◆ TEXT SEGMENT:
Chan Aaron is an OK Policy intern. He is pursuing an environmental policy degree at The University of Tulsa. He is also a graduate of Oklahoma State University with a degree in philosophy and a veteran of the United States Navy.
On average, twenty-two veterans kill themselves every day in the United States. An estimated 60,000 veterans are currently homeless. Veteran suicide and homelessness are serious problems in Oklahoma and the whole country. What is our response when those who have sacrificed for all of us through military service find themselves without a home, or are so troubled they think they have to end their own lives?
According to Oklahoma’s National Violent Death Reporting System (NVDRS), 1,018 veterans committed suicide between 2005 and 2012, an average of 127 per year. The veteran suicide rate (39.2 per 100,000 people) was twice that of non-veteran Oklahomans (18.2 per 100,000 people). Since Oklahoma’s overall suicide rate is already well above the national average, that means the average Oklahoma veteran is nearly 4 times more likely to commit suicide than any non-veteran, non-Oklahoman. The NVDRS concluded that those veterans who committed suicide were largely male and very young or very old, either disabled or depressed, under the influence of alcohol, familiar with firearms, or some combination of these factors.

◆ LISTED ENTRIES:

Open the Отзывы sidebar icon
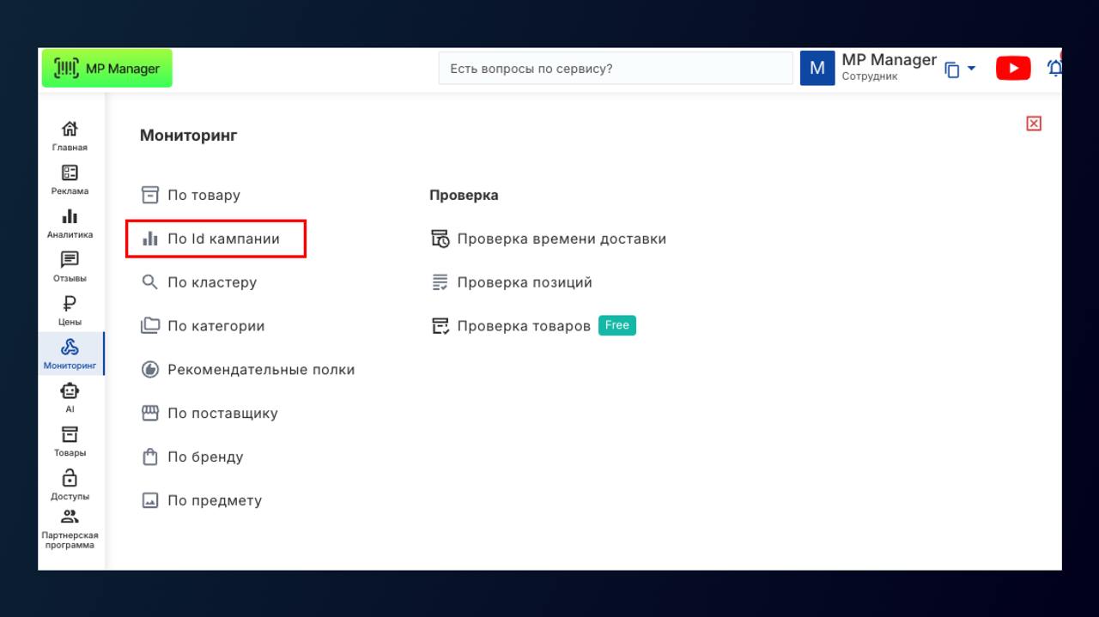coord(70,267)
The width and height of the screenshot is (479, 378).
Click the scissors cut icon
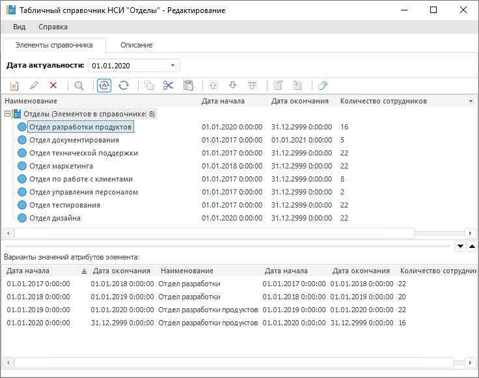[x=169, y=85]
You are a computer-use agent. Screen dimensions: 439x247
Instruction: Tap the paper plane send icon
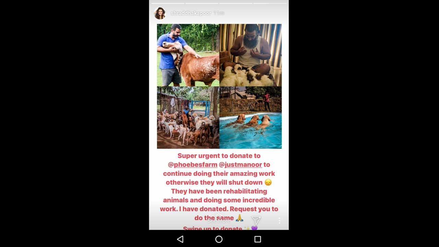point(256,220)
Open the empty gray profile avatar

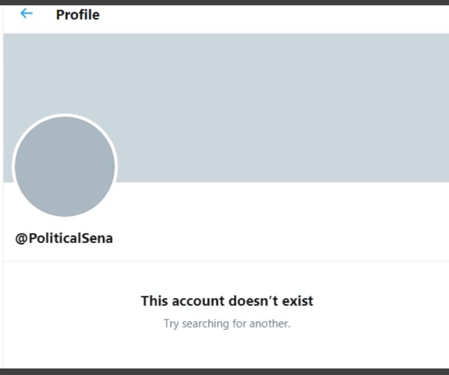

◆ WORK INSTRUCTION A: Summarize the text about veteran suicide in two sentences.
◆ WORK INSTRUCTION B: Copy the text about veteran suicide from "According to Oklahoma’s" to "of these factors.".
Rely only on the text about veteran suicide, not on the material.

◆ WRITTEN ANSWER A: An average of twenty-two veterans in the United States kill themselves each day, and an estimated 60,000 are homeless. In Oklahoma, 1,018 veterans committed suicide from 2005 to 2012, a rate twice that of non-veteran Oklahomans, and most were male, very young or very old, disabled or depressed, under the influence of alcohol, familiar with firearms, or some combination of these.

◆ WRITTEN ANSWER B:
According to Oklahoma’s National Violent Death Reporting System (NVDRS), 1,018 veterans committed suicide between 2005 and 2012, an average of 127 per year. The veteran suicide rate (39.2 per 100,000 people) was twice that of non-veteran Oklahomans (18.2 per 100,000 people). Since Oklahoma’s overall suicide rate is already well above the national average, that means the average Oklahoma veteran is nearly 4 times more likely to commit suicide than any non-veteran, non-Oklahoman. The NVDRS concluded that those veterans who committed suicide were largely male and very young or very old, either disabled or depressed, under the influence of alcohol, familiar with firearms, or some combination of these factors.